Find each line in the rows below that contains the string "item", and copy those lines.

(Source data)
------------

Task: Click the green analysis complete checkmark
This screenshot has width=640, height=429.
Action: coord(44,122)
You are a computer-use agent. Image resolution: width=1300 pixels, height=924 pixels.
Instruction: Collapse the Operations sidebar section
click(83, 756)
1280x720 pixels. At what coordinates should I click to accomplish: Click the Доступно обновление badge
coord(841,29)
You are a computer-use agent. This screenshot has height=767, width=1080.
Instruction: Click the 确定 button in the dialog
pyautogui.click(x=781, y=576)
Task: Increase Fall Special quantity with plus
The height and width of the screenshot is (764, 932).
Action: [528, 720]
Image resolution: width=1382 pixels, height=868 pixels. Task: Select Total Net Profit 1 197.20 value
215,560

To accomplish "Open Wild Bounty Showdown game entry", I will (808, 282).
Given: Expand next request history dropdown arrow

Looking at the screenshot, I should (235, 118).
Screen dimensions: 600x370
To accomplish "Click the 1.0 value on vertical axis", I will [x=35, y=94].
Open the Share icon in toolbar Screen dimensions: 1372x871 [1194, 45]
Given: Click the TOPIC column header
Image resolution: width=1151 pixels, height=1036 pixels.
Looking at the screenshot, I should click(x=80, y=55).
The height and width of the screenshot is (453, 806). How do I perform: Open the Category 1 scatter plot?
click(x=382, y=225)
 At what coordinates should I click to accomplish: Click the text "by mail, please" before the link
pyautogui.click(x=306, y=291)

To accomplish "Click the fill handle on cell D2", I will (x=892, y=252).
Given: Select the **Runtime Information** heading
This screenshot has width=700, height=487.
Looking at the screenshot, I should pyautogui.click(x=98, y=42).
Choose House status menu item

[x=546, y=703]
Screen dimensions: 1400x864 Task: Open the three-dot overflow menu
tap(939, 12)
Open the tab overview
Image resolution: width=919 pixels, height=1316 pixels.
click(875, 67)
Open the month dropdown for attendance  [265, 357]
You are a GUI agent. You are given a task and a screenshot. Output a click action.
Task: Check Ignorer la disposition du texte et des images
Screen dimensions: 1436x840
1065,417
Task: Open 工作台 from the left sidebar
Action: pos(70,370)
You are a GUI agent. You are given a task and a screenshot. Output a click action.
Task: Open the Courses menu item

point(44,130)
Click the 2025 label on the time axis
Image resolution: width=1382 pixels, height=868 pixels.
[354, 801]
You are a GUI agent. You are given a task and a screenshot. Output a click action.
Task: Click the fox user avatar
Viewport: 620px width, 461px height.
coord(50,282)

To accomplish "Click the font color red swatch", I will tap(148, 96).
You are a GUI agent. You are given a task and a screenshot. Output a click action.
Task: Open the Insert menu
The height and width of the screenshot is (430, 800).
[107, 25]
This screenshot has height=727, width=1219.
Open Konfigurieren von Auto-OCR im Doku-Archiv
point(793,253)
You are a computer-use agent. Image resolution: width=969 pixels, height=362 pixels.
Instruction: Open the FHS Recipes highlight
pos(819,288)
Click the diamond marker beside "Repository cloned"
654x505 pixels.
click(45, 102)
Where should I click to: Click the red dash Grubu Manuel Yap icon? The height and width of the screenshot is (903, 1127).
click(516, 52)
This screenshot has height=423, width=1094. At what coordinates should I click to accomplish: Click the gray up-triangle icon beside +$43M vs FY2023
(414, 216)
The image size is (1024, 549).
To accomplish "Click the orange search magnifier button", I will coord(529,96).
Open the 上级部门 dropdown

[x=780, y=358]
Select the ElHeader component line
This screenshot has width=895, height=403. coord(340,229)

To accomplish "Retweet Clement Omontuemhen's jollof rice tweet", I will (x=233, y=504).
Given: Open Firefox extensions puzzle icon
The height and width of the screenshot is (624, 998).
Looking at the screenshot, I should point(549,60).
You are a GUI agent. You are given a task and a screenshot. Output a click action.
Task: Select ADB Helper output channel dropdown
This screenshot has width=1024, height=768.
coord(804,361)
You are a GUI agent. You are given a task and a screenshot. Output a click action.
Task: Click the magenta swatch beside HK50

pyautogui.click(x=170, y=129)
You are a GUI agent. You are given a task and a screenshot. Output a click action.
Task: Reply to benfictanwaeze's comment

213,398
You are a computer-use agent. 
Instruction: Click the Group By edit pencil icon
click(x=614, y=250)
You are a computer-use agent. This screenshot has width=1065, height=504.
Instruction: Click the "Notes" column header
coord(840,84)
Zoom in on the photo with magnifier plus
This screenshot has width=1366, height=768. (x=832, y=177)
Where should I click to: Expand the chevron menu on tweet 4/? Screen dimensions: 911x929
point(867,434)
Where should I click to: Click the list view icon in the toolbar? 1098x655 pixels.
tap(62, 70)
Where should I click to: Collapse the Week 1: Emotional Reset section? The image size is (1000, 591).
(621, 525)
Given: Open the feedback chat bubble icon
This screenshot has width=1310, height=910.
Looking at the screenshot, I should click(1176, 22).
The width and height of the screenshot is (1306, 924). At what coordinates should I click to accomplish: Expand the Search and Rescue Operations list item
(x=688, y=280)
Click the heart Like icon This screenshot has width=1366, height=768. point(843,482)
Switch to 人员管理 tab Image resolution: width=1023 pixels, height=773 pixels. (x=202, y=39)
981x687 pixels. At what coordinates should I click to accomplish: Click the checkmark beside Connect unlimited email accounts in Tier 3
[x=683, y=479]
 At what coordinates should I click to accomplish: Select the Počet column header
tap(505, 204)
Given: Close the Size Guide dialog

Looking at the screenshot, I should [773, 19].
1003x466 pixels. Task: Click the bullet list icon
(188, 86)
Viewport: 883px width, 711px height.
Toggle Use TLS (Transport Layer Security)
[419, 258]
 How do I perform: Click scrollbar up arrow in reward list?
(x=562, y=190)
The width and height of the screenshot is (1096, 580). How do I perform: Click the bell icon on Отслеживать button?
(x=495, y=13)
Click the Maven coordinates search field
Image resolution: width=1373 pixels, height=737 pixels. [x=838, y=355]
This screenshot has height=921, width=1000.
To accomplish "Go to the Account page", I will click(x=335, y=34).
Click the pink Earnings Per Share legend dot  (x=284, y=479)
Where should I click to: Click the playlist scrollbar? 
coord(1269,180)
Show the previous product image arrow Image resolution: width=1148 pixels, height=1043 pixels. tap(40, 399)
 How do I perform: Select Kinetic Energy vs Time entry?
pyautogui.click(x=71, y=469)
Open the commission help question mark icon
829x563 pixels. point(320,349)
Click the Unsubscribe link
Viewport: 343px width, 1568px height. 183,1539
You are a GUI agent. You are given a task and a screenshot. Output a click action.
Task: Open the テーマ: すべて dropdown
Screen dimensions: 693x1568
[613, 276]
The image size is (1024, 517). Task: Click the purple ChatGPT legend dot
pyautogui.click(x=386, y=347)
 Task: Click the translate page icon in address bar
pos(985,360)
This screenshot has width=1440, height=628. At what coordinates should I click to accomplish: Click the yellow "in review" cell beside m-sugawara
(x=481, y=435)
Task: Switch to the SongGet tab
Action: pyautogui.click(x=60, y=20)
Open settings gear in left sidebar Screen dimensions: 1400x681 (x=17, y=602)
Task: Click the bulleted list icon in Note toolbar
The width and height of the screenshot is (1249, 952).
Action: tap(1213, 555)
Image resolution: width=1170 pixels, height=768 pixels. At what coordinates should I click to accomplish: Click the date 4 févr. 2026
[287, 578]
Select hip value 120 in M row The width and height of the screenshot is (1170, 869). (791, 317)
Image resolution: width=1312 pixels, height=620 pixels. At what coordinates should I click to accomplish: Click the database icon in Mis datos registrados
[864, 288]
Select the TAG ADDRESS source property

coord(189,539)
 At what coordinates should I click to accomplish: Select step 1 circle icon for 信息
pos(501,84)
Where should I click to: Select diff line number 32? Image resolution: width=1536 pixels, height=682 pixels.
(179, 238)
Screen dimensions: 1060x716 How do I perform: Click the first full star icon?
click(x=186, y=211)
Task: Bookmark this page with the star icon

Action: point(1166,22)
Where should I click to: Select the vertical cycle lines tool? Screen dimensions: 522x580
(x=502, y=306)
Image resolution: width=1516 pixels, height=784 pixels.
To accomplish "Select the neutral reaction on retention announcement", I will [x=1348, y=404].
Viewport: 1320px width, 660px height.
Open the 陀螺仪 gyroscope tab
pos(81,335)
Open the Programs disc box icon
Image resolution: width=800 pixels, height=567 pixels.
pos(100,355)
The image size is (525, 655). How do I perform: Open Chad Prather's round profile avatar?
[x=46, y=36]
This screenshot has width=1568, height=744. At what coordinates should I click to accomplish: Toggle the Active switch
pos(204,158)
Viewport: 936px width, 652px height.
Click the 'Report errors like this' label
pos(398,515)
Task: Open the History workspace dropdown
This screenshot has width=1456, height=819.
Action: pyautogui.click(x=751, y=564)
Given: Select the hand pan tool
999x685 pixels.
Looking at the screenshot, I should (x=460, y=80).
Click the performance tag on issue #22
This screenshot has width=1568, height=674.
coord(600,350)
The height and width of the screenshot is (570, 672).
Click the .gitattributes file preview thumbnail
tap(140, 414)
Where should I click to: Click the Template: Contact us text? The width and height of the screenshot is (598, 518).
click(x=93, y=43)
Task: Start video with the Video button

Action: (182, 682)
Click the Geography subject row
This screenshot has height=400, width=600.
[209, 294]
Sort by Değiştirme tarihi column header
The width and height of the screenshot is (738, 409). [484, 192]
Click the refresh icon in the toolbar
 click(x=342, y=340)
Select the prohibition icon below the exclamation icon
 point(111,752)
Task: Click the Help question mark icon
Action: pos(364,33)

------------

__Solution to this problem__:
Choose House status menu item
Task: Open the Courses menu item
The width and height of the screenshot is (1306, 924). At what coordinates should I click to accomplish: Expand the Search and Rescue Operations list item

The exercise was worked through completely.